Unlock Anime-Style Image Generation with Multi-LoRA Fusion and Reference Image Guidance

CN
ComfyUI.org
2025-05-27 04:52:23

1. Workflow Overview

mb61hmykf8dpepfpxfw601f2b95964aab1e1e429c1dbac912ff7a0f32283ed2df908558016b539def58.png
  • Purpose: Anime-style image generation with reference image guidance and multi-LoRA fusion.

  • Key Features:

    • Image Captioning: Joy_caption_two node extracts prompts from input image.

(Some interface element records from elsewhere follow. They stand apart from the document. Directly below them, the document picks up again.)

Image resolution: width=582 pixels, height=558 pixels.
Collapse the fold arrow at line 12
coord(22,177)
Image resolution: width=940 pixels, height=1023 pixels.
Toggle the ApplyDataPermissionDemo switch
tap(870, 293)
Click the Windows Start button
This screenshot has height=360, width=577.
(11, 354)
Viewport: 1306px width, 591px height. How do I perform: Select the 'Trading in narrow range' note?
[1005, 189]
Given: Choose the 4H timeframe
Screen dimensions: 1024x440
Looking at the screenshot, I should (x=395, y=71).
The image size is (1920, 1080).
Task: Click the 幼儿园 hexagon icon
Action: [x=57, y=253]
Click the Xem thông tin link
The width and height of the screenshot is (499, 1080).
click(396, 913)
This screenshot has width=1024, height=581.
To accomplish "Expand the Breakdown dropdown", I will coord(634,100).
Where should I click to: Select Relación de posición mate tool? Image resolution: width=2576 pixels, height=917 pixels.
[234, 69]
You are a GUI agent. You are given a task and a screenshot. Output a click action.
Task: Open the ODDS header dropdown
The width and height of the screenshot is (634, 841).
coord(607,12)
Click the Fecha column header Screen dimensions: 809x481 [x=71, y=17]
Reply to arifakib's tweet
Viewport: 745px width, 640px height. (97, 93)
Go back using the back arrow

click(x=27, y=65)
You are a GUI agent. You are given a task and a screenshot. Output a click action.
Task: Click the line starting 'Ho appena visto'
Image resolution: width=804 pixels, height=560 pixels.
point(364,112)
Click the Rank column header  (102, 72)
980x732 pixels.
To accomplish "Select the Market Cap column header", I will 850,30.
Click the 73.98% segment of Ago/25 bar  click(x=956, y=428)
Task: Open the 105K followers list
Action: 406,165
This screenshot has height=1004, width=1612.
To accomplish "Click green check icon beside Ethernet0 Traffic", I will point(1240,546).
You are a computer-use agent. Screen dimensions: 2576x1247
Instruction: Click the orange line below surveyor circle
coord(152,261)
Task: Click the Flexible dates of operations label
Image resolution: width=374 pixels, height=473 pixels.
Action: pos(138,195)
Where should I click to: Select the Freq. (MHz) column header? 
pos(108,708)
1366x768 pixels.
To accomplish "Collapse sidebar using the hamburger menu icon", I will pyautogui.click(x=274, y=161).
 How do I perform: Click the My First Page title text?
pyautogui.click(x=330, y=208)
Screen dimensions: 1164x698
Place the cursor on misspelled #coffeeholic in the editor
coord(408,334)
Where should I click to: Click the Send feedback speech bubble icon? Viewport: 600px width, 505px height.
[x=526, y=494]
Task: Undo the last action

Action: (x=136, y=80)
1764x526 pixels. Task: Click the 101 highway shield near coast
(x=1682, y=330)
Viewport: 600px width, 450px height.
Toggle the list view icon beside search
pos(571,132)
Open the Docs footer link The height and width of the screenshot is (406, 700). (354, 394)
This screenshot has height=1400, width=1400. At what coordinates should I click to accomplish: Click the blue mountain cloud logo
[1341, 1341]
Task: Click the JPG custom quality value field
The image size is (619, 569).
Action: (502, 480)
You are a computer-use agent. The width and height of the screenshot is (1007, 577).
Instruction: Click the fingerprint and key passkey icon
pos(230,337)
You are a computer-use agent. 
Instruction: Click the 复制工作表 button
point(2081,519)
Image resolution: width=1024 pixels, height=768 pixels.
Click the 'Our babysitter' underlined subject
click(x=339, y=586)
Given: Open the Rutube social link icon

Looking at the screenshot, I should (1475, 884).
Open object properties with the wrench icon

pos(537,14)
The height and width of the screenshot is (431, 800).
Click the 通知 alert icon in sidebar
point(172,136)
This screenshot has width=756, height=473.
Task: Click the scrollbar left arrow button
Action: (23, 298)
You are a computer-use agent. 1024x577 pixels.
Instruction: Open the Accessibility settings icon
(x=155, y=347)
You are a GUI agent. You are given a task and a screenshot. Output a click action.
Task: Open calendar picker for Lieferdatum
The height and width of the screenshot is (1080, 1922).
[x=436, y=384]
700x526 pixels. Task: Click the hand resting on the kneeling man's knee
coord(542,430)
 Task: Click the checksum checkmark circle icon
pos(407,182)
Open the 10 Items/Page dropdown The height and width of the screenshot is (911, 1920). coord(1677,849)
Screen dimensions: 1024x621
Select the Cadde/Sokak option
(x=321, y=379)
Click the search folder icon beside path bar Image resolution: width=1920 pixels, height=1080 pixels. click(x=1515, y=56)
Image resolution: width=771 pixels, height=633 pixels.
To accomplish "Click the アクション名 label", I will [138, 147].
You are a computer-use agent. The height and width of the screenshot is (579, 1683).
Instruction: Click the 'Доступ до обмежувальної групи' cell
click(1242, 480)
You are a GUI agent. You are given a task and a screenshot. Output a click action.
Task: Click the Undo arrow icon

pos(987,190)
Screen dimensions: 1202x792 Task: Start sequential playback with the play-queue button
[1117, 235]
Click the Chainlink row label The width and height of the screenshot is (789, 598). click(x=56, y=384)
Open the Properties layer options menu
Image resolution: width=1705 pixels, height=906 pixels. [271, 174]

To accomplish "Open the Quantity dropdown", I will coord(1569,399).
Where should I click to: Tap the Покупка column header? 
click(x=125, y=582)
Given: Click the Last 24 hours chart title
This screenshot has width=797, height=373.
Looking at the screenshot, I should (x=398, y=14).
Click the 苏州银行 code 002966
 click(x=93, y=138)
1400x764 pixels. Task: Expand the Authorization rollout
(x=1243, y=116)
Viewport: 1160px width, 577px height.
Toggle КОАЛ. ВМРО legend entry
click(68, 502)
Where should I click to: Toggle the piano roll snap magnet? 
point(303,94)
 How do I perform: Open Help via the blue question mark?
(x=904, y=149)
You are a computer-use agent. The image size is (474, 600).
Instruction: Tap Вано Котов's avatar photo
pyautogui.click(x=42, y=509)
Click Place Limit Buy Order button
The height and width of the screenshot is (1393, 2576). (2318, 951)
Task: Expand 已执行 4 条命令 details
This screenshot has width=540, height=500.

    • Multi-LoRA Stacking: 3 LoRAs (Dark Fantasy/Beauty CG/Ancient Style) at 0.7 strength.

    • Bilingual Support: Auto-translation via LibLibTranslate.


2. Core Models

Model Name

Function

Meta-Llama-3.1-8B

Image-to-text model for prompt generation (Joy_caption_two_load).

Stable Diffusion Flux

Base model (F.1-fp8 11G版_flux1-dev loaded by UNETLoader).

LoRA Ensemble

暗黑血统:狂战士_1.0 + F.1色孽CG唯美_V1 + F.1超清唯美风-古风篇_v1.0 (all at 0.7 strength).


3. Key Nodes

3.1 Image Input & Captioning

  • LoadImage: Loads reference image (e.g., 00059-4156590861.jpg).

  • Joy_caption_two:

    • Function: Generates English prompts via Meta-Llama.

    • Install: Requires comfyui_slk_joy_caption_two plugin (via ComfyUI Manager).

3.2 Prompt Processing

  • JoinStrings: Merges user keywords (e.g., miluo_cjsj, cloth) with auto-generated prompts.

  • LibLibTranslate: Optional English-to-Chinese translation.

3.3 Multi-LoRA Fusion

  • LoraLoaderModelOnly:

    • Chained Loading: 3 LoRAs applied sequentially (strength=0.7 via ReroutePrimitive).

    • Model Source: Place .safetensors files in models/loras.

3.4 Generation & Output

  • KSampler:

    • Settings: Euler sampler, 20 steps, CFG=3.5, random seed.

  • VAEDecode: Uses ae.sft VAE for latent decoding.


4. Workflow Structure

Group Name

Key Nodes

I/O Description

Global Control

LoadImage, PrimitiveNode

Input: Reference image, resolution (1200x1200), keywords.

LoRA Models

3x LoraLoaderModelOnly

Output: Fused model (strength=0.7).

Generation

KSamplerVAEDecode

Output: Final image (PreviewImage).


5. Inputs & Outputs

  • Inputs:

    • Reference image (JPEG/PNG).

    • Resolution: Set via EmptyLatentImage (default 1200x1200).

    • Keywords: e.g., miluo_cjsj, cloth (priority over auto-prompts).

  • Output:

    • Generated image (anime cyberpunk style, red-haired character).


6. Notes

  1. VRAM: Recommend 12GB+ GPU (multi-LoRA is resource-intensive).

  2. Dependencies:

    • Download Meta-Llama-3.1-8B and 3 LoRA models manually.

    • Place ae.sft VAE in models/vae.

  3. Troubleshooting:

    • If captioning fails, check model path in Joy_caption_two.

    • Adjust CFG (currently 3.5) if images are blurry.